What happens when you call dataset_entry.read() with this fsspec setup:

  1. Intake identifies the driver (e.g., csv).

  2. It sees the urlpath starting with dvc://.

  3. It uses fsspec with the dvcfs implementation to open this URL.

  4. dvcfs uses the storage_options (like target_options.url for the Git repo and rev for the Git revision) to:

    • Access the specified Git repository at the given revision (cloning/checking out to a temporary location if needed).

    • Find the DVC metadata for the file path within the urlpath.

    • Use DVC internally to make the actual data file available (pulling from a DVC remote if necessary).

    • dvcfs then provides a file-like object to this data.

  5. Intake’s chosen driver (e.g., the CSV driver) then reads from this file-like object, applying any specified args (like csv_kwargs).

Benefits of the fsspec Approach

  • Standardization: Uses the widely adopted fsspec interface, making it compatible with many libraries.

  • Flexibility: You choose the Intake driver based on your data format (CSV, Parquet, NetCDF, Zarr, etc.), and dvcfs handles getting the DVC-versioned bytes to that driver.

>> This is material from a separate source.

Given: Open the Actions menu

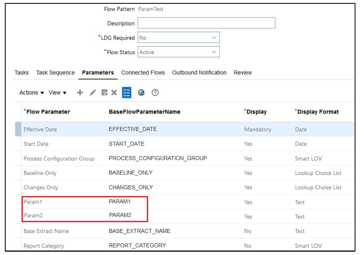Looking at the screenshot, I should [x=32, y=93].
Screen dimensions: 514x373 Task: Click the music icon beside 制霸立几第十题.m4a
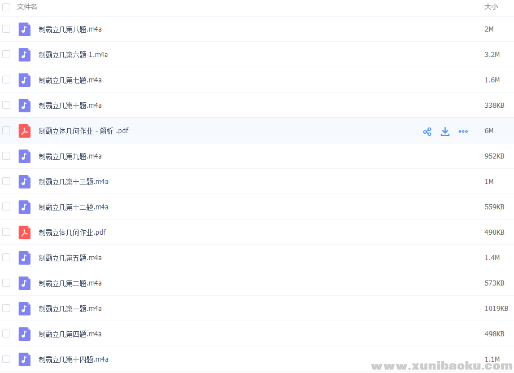pos(24,106)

  • Ecosystem: Leverages the strengths of both Intake (cataloging, unified API) and fsspec (versatile file system access).

This fsspec-based method is the modern and generally recommended way to use Intake with DVC-versioned data, offering greater flexibility and integration with the broader Python data ecosystem.